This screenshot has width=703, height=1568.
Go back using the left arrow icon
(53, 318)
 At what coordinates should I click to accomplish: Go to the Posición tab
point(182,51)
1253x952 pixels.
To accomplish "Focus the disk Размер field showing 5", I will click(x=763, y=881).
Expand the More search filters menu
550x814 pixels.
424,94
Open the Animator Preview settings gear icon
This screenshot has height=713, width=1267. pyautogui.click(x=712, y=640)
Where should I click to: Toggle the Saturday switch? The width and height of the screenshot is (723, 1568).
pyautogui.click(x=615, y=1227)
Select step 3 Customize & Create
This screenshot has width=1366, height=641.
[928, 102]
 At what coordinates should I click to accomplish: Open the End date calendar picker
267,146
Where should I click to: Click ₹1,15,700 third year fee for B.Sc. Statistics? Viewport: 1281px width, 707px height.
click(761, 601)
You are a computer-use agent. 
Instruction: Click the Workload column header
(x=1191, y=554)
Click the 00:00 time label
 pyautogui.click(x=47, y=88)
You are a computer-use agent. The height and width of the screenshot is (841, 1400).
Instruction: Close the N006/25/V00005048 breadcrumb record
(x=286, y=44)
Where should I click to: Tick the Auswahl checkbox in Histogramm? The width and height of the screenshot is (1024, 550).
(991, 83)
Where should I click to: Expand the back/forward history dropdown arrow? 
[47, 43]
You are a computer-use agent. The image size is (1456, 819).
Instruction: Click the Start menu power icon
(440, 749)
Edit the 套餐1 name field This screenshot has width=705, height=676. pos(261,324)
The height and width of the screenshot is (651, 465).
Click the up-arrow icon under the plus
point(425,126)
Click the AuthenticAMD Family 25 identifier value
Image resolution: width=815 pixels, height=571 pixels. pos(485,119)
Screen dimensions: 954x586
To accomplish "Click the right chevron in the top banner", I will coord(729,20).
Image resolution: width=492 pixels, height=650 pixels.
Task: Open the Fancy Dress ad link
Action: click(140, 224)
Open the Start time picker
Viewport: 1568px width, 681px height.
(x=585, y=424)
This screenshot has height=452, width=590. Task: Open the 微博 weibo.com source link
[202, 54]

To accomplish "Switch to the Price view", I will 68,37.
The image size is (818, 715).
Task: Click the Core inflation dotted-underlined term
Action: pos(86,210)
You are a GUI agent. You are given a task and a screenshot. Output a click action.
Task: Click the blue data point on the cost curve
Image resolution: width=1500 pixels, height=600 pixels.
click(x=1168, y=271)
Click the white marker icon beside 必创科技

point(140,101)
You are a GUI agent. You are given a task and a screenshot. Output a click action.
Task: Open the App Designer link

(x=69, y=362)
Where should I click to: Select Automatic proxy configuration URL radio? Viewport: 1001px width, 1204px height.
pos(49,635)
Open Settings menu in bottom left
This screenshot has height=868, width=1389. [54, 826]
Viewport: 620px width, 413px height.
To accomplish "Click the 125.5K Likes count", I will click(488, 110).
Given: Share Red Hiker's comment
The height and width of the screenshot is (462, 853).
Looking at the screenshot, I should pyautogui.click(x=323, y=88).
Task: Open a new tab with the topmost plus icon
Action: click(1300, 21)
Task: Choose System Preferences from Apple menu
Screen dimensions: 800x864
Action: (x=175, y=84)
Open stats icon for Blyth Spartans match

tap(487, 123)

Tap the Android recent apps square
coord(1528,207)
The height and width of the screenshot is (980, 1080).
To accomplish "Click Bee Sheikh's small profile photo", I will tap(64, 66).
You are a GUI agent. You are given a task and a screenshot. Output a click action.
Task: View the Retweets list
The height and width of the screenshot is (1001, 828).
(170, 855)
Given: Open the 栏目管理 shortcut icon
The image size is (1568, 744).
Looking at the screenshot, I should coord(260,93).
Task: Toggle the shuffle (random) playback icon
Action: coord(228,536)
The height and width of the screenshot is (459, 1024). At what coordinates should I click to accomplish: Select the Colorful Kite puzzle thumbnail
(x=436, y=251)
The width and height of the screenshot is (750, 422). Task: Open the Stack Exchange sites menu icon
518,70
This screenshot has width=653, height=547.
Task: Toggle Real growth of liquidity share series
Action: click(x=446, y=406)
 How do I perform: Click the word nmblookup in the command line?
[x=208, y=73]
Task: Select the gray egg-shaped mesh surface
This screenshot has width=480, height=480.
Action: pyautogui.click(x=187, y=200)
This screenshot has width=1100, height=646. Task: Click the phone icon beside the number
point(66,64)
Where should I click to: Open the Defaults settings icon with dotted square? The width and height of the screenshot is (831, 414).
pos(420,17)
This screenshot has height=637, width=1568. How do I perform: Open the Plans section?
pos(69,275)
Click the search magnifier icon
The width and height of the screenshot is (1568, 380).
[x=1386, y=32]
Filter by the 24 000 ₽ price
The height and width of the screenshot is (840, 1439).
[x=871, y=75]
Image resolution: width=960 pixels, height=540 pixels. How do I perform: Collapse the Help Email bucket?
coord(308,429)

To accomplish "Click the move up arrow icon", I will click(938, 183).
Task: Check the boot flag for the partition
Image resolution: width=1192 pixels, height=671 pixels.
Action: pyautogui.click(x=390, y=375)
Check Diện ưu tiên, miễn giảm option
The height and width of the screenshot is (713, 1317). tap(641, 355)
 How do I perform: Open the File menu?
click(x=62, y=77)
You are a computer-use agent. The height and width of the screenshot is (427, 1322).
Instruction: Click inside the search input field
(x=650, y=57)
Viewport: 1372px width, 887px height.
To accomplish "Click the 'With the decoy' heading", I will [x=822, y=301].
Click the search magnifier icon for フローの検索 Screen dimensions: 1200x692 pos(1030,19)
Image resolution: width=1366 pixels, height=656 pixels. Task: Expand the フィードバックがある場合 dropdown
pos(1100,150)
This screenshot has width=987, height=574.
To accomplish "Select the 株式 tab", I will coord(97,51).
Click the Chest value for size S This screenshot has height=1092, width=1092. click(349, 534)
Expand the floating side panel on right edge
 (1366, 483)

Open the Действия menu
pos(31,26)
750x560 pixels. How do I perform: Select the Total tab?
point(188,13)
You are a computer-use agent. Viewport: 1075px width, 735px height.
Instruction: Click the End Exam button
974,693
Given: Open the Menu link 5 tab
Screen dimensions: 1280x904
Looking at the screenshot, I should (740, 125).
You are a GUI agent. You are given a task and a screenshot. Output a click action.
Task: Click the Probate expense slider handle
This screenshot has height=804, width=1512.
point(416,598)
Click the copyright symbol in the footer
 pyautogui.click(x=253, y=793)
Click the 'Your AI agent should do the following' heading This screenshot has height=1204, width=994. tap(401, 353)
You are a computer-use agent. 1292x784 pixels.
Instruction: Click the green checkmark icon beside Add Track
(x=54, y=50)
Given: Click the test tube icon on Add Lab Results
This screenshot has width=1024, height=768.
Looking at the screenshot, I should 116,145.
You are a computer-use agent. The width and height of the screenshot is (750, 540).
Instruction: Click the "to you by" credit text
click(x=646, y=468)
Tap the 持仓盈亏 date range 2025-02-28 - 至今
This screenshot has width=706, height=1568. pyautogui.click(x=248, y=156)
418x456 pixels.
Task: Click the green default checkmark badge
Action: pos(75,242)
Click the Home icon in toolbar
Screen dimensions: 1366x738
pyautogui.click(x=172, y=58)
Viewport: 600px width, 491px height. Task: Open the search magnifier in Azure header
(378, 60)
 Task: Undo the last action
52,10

What is expected:
So that nothing differs from the original, transcribe all of the records above.

Solution:
This screenshot has width=703, height=1568.
Go back using the left arrow icon
(53, 318)
 At what coordinates should I click to accomplish: Go to the Posición tab
point(182,51)
1253x952 pixels.
To accomplish "Focus the disk Размер field showing 5", I will click(x=763, y=881).
Expand the More search filters menu
550x814 pixels.
424,94
Open the Animator Preview settings gear icon
This screenshot has height=713, width=1267. pyautogui.click(x=712, y=640)
Where should I click to: Toggle the Saturday switch? The width and height of the screenshot is (723, 1568).
pyautogui.click(x=615, y=1227)
Select step 3 Customize & Create
This screenshot has width=1366, height=641.
[928, 102]
 At what coordinates should I click to accomplish: Open the End date calendar picker
267,146
Where should I click to: Click ₹1,15,700 third year fee for B.Sc. Statistics? Viewport: 1281px width, 707px height.
click(761, 601)
You are a computer-use agent. 
Instruction: Click the Workload column header
(x=1191, y=554)
Click the 00:00 time label
 pyautogui.click(x=47, y=88)
You are a computer-use agent. The height and width of the screenshot is (841, 1400).
Instruction: Close the N006/25/V00005048 breadcrumb record
(x=286, y=44)
Where should I click to: Tick the Auswahl checkbox in Histogramm? The width and height of the screenshot is (1024, 550).
(991, 83)
Where should I click to: Expand the back/forward history dropdown arrow? 
[47, 43]
You are a computer-use agent. The image size is (1456, 819).
Instruction: Click the Start menu power icon
(440, 749)
Edit the 套餐1 name field This screenshot has width=705, height=676. pos(261,324)
The height and width of the screenshot is (651, 465).
Click the up-arrow icon under the plus
point(425,126)
Click the AuthenticAMD Family 25 identifier value
Image resolution: width=815 pixels, height=571 pixels. pos(485,119)
Screen dimensions: 954x586
To accomplish "Click the right chevron in the top banner", I will coord(729,20).
Image resolution: width=492 pixels, height=650 pixels.
Task: Open the Fancy Dress ad link
Action: click(140, 224)
Open the Start time picker
Viewport: 1568px width, 681px height.
(x=585, y=424)
This screenshot has height=452, width=590. Task: Open the 微博 weibo.com source link
[202, 54]

To accomplish "Switch to the Price view", I will 68,37.
The image size is (818, 715).
Task: Click the Core inflation dotted-underlined term
Action: pos(86,210)
You are a GUI agent. You are given a task and a screenshot. Output a click action.
Task: Click the blue data point on the cost curve
Image resolution: width=1500 pixels, height=600 pixels.
click(x=1168, y=271)
Click the white marker icon beside 必创科技

point(140,101)
You are a GUI agent. You are given a task and a screenshot. Output a click action.
Task: Open the App Designer link

(x=69, y=362)
Where should I click to: Select Automatic proxy configuration URL radio? Viewport: 1001px width, 1204px height.
pos(49,635)
Open Settings menu in bottom left
This screenshot has height=868, width=1389. [54, 826]
Viewport: 620px width, 413px height.
To accomplish "Click the 125.5K Likes count", I will click(488, 110).
Given: Share Red Hiker's comment
The height and width of the screenshot is (462, 853).
Looking at the screenshot, I should pyautogui.click(x=323, y=88).
Task: Open a new tab with the topmost plus icon
Action: click(1300, 21)
Task: Choose System Preferences from Apple menu
Screen dimensions: 800x864
Action: (x=175, y=84)
Open stats icon for Blyth Spartans match

tap(487, 123)

Tap the Android recent apps square
coord(1528,207)
The height and width of the screenshot is (980, 1080).
To accomplish "Click Bee Sheikh's small profile photo", I will tap(64, 66).
You are a GUI agent. You are given a task and a screenshot. Output a click action.
Task: View the Retweets list
The height and width of the screenshot is (1001, 828).
(170, 855)
Given: Open the 栏目管理 shortcut icon
The image size is (1568, 744).
Looking at the screenshot, I should coord(260,93).
Task: Toggle the shuffle (random) playback icon
Action: coord(228,536)
The height and width of the screenshot is (459, 1024). At what coordinates should I click to accomplish: Select the Colorful Kite puzzle thumbnail
(x=436, y=251)
The width and height of the screenshot is (750, 422). Task: Open the Stack Exchange sites menu icon
518,70
This screenshot has width=653, height=547.
Task: Toggle Real growth of liquidity share series
Action: click(x=446, y=406)
 How do I perform: Click the word nmblookup in the command line?
[x=208, y=73]
Task: Select the gray egg-shaped mesh surface
This screenshot has width=480, height=480.
Action: pyautogui.click(x=187, y=200)
This screenshot has width=1100, height=646. Task: Click the phone icon beside the number
point(66,64)
Where should I click to: Open the Defaults settings icon with dotted square? The width and height of the screenshot is (831, 414).
pos(420,17)
This screenshot has height=637, width=1568. How do I perform: Open the Plans section?
pos(69,275)
Click the search magnifier icon
The width and height of the screenshot is (1568, 380).
[x=1386, y=32]
Filter by the 24 000 ₽ price
The height and width of the screenshot is (840, 1439).
[x=871, y=75]
Image resolution: width=960 pixels, height=540 pixels. How do I perform: Collapse the Help Email bucket?
coord(308,429)

To accomplish "Click the move up arrow icon", I will click(938, 183).
Task: Check the boot flag for the partition
Image resolution: width=1192 pixels, height=671 pixels.
Action: pyautogui.click(x=390, y=375)
Check Diện ưu tiên, miễn giảm option
The height and width of the screenshot is (713, 1317). tap(641, 355)
 How do I perform: Open the File menu?
click(x=62, y=77)
You are a computer-use agent. The height and width of the screenshot is (427, 1322).
Instruction: Click inside the search input field
(x=650, y=57)
Viewport: 1372px width, 887px height.
To accomplish "Click the 'With the decoy' heading", I will [x=822, y=301].
Click the search magnifier icon for フローの検索 Screen dimensions: 1200x692 pos(1030,19)
Image resolution: width=1366 pixels, height=656 pixels. Task: Expand the フィードバックがある場合 dropdown
pos(1100,150)
This screenshot has width=987, height=574.
To accomplish "Select the 株式 tab", I will coord(97,51).
Click the Chest value for size S This screenshot has height=1092, width=1092. click(349, 534)
Expand the floating side panel on right edge
 (1366, 483)

Open the Действия menu
pos(31,26)
750x560 pixels. How do I perform: Select the Total tab?
point(188,13)
You are a computer-use agent. Viewport: 1075px width, 735px height.
Instruction: Click the End Exam button
974,693
Given: Open the Menu link 5 tab
Screen dimensions: 1280x904
Looking at the screenshot, I should (740, 125).
You are a GUI agent. You are given a task and a screenshot. Output a click action.
Task: Click the Probate expense slider handle
This screenshot has height=804, width=1512.
point(416,598)
Click the copyright symbol in the footer
 pyautogui.click(x=253, y=793)
Click the 'Your AI agent should do the following' heading This screenshot has height=1204, width=994. tap(401, 353)
You are a computer-use agent. 1292x784 pixels.
Instruction: Click the green checkmark icon beside Add Track
(x=54, y=50)
Given: Click the test tube icon on Add Lab Results
This screenshot has width=1024, height=768.
Looking at the screenshot, I should 116,145.
You are a computer-use agent. The width and height of the screenshot is (750, 540).
Instruction: Click the "to you by" credit text
click(x=646, y=468)
Tap the 持仓盈亏 date range 2025-02-28 - 至今
This screenshot has width=706, height=1568. pyautogui.click(x=248, y=156)
418x456 pixels.
Task: Click the green default checkmark badge
Action: pos(75,242)
Click the Home icon in toolbar
Screen dimensions: 1366x738
pyautogui.click(x=172, y=58)
Viewport: 600px width, 491px height. Task: Open the search magnifier in Azure header
(378, 60)
 Task: Undo the last action
52,10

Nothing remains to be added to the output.